» Task description: The entries that follow include a run beginning at the line with "The image size is (1568, 623)." and ending at the line with "1024x576 pixels."; restate that run word for word and leave the rest out.

*** Opening Source material ***

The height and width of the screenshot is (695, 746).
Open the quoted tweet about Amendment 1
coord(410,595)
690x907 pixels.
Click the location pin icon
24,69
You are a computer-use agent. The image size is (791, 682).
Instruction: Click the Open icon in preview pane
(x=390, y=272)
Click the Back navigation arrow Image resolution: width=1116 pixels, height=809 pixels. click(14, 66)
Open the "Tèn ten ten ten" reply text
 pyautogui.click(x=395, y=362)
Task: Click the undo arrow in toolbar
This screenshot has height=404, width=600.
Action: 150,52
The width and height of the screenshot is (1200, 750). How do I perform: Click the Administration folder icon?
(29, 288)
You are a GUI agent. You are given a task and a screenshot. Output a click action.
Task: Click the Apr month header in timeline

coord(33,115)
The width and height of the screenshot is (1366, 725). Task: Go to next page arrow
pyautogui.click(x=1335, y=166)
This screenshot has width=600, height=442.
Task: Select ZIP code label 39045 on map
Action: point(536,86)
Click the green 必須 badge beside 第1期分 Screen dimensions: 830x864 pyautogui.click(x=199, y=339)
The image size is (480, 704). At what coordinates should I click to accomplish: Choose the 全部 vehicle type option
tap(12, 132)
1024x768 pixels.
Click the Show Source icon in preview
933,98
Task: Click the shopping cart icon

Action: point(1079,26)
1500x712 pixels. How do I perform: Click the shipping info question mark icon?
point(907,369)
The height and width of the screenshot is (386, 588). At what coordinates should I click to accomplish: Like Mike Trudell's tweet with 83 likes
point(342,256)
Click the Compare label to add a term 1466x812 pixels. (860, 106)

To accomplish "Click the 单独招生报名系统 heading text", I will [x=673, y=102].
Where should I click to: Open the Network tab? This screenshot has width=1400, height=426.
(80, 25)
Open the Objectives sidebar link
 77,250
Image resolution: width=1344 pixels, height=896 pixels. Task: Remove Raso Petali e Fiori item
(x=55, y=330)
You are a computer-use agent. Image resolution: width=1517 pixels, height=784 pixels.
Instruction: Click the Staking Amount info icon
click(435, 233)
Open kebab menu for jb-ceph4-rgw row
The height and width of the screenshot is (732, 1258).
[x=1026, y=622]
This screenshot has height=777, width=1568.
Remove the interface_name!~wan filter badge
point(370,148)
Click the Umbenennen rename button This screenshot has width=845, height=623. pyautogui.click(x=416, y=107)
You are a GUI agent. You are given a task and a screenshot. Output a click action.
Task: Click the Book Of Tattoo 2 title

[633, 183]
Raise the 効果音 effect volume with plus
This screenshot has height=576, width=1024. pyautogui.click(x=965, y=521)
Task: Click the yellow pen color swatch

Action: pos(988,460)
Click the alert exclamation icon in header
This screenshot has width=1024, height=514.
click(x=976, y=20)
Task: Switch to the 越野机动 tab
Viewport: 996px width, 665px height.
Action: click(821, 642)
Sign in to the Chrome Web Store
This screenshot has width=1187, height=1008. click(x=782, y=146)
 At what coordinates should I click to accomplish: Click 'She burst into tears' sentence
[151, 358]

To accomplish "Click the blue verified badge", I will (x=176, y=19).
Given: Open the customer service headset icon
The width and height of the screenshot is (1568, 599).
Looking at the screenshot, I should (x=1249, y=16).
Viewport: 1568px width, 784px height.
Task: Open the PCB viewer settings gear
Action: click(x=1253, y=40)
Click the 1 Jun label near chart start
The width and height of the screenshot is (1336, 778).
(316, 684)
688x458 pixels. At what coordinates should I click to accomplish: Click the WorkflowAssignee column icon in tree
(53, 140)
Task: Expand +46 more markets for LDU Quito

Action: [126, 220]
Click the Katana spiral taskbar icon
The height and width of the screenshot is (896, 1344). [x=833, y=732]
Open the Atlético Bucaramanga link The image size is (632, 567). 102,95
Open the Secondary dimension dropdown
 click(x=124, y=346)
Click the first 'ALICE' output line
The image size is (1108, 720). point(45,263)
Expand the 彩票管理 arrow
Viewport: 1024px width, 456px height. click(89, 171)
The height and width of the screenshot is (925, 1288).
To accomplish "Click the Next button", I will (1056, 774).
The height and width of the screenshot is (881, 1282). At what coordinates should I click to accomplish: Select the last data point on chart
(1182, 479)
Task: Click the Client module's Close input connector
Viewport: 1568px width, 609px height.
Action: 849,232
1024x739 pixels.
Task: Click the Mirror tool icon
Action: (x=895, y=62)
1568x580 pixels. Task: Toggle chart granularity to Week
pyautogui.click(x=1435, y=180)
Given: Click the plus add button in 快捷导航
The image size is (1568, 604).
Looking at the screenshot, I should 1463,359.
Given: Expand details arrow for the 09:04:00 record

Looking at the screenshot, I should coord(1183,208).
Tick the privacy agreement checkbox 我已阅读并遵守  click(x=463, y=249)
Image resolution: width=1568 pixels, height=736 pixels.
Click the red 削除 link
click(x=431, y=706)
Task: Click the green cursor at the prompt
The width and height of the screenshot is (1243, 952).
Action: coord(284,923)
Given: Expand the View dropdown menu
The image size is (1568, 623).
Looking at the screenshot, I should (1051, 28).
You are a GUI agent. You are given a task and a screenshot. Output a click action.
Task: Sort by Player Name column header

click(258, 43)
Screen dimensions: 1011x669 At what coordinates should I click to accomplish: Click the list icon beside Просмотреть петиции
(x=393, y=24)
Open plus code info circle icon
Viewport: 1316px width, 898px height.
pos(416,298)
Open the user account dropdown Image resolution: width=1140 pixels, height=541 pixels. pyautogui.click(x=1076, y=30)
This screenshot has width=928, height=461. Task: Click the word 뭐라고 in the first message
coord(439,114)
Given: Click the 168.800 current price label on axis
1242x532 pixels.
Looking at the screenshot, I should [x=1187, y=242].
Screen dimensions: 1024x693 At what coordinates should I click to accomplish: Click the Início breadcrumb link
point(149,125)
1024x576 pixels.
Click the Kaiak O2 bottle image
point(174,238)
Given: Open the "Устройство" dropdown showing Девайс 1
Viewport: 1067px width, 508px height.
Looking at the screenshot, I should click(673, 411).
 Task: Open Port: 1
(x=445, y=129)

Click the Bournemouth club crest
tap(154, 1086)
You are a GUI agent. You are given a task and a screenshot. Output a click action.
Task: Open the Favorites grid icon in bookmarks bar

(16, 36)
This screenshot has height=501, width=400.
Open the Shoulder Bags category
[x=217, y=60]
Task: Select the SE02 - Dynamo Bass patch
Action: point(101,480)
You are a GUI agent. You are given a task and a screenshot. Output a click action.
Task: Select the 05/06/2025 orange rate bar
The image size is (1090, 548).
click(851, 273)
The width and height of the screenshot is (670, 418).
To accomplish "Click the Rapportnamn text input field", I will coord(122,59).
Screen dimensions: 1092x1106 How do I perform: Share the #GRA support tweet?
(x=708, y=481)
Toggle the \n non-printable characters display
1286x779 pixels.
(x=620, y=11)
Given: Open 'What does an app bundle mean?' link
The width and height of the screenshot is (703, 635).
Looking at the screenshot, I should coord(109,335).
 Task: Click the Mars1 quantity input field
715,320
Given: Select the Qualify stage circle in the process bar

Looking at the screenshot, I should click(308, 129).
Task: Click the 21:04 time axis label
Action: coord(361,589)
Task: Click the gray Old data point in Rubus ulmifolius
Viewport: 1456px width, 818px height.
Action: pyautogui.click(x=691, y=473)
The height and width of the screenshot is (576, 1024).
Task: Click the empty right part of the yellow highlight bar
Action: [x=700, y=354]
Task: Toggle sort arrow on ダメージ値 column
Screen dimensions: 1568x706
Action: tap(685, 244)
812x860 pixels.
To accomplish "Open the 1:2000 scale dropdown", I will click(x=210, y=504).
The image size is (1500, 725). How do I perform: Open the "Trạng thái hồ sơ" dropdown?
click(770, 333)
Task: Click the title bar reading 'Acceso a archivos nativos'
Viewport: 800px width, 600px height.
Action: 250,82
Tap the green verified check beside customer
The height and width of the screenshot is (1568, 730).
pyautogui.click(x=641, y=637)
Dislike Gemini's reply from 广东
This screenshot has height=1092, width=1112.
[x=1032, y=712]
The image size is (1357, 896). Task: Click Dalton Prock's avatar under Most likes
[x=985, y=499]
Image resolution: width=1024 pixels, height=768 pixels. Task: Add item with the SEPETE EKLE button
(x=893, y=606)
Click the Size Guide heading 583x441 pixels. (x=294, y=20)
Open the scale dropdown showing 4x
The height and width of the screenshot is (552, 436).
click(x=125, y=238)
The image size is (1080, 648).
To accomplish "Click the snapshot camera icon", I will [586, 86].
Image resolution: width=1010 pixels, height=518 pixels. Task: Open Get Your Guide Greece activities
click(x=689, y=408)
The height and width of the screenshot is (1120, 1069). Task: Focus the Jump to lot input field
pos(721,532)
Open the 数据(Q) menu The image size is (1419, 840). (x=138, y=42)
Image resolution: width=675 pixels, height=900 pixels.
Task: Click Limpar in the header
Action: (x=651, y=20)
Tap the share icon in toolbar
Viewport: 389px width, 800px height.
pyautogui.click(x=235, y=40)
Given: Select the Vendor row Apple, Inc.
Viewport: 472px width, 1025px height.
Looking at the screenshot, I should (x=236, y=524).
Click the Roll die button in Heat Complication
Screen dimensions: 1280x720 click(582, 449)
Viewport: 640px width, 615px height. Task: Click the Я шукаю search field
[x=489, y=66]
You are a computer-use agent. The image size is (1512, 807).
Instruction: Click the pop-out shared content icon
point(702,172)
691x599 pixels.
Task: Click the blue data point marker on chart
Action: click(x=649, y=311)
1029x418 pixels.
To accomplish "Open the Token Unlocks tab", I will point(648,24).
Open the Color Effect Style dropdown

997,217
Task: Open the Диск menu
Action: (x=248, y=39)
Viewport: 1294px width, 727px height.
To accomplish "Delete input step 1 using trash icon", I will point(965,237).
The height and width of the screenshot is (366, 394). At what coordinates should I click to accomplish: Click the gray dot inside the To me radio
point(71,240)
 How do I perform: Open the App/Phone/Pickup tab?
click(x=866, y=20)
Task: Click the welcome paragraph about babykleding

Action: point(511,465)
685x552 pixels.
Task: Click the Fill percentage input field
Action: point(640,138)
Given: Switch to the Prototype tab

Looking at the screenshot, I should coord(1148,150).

*** Closing Source material ***

» Expected output:
The image size is (1568, 623).
Looking at the screenshot, I should (1051, 28).
You are a GUI agent. You are given a task and a screenshot. Output a click action.
Task: Sort by Player Name column header

click(258, 43)
Screen dimensions: 1011x669 At what coordinates should I click to accomplish: Click the list icon beside Просмотреть петиции
(x=393, y=24)
Open plus code info circle icon
Viewport: 1316px width, 898px height.
pos(416,298)
Open the user account dropdown Image resolution: width=1140 pixels, height=541 pixels. pyautogui.click(x=1076, y=30)
This screenshot has width=928, height=461. Task: Click the word 뭐라고 in the first message
coord(439,114)
Given: Click the 168.800 current price label on axis
1242x532 pixels.
Looking at the screenshot, I should [x=1187, y=242].
Screen dimensions: 1024x693 At what coordinates should I click to accomplish: Click the Início breadcrumb link
point(149,125)
1024x576 pixels.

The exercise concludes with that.